● **SET OF TASKS**
(A) Answer these questions from the article on Tanzania's school meals, one line each:
(i) At which school does the lunch bell ring?
(ii) How old is Neema John?
(iii) Which two crops does the study say can raise the nutritional value of cereal-heavy school meals?
(B) List every dish or food that the article on Tanzania's school meals says is served in the lunch at Babati Secondary School.
(C) Decide whether each statement agrees with the article on Tanzania's school meals. Answer yes or no, and quote the words of the article that decide it.
(i) The lunch bell at Babati Secondary School rings in the late afternoon.
(ii) Neema John says students complain when finger millet porridge is not made.
(iii) Many in Tanzania once dismissed these foods as old-fashioned.

● **EXTRACTED TEXT**
In both Tanzania and India, food systems have long reflected social ideas about status and modernity. Kizito Makoye
Africa

Tanzania’s school meals offer a climate-smart lesson India should not ignore

Climate-friendly pigeon pea and finger millets can together raise the nutritional value of cereal-heavy school meals, a study in Tanzania shows

Kizito Makoye

  • Tanzania's innovative approach to school meals offers valuable lessons for India.

  • By improving recipes and educating students, Tanzania has successfully shifted perceptions, making these nutritious foods more appealing.

  • This strategy highlights the importance of cultural acceptance and education in promoting climate-smart diets.

By mid-morning, the lunch bell rings at Babati Secondary School and children line up for a meal of finger millet porridge and rich pigeon pea stew served over rice.

These foods were once dismissed by many in Tanzania as unpleasant or old-fashioned. But in the town of Babati, such meals are gaining acceptance as part of efforts to improve nutrition and encourage more diverse diets.

“Honestly, we used to see finger millet porridge as something for little kids or poor families back in the village,” said Neema John, 16. “But now we really like it. When they don’t make it, we complain. It fills you up and gives you energy.”

● **PROVIDED RECORDS**
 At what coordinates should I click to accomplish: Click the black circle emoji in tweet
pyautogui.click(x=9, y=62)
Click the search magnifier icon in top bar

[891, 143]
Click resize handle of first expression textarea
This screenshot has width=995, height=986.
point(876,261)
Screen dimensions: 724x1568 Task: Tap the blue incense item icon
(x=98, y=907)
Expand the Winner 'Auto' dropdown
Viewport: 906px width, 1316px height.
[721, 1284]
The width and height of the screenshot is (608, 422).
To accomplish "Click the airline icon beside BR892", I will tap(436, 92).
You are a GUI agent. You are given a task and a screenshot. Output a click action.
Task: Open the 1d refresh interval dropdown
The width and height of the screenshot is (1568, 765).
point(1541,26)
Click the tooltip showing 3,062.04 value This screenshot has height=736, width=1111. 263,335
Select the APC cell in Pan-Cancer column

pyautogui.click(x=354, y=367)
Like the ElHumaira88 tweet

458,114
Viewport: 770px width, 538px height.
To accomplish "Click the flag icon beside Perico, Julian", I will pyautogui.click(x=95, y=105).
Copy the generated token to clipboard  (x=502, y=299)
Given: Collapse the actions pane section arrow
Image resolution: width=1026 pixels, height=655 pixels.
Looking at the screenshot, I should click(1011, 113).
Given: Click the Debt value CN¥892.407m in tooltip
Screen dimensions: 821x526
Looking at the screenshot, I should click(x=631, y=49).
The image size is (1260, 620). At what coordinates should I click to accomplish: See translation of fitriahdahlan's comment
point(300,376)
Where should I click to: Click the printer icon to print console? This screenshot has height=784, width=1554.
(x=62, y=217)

● **RESPONSES TO THE EXERCISE**
(A)
(i) Babati Secondary School
(ii) 16
(iii) Pigeon pea and finger millets

(B) Finger millet porridge, pigeon pea stew, rice

(C)
(i) No: "By mid-morning, the lunch bell rings at Babati Secondary School"
(ii) Yes: "When they don’t make it, we complain."
(iii) Yes: "These foods were once dismissed by many in Tanzania as unpleasant or old-fashioned."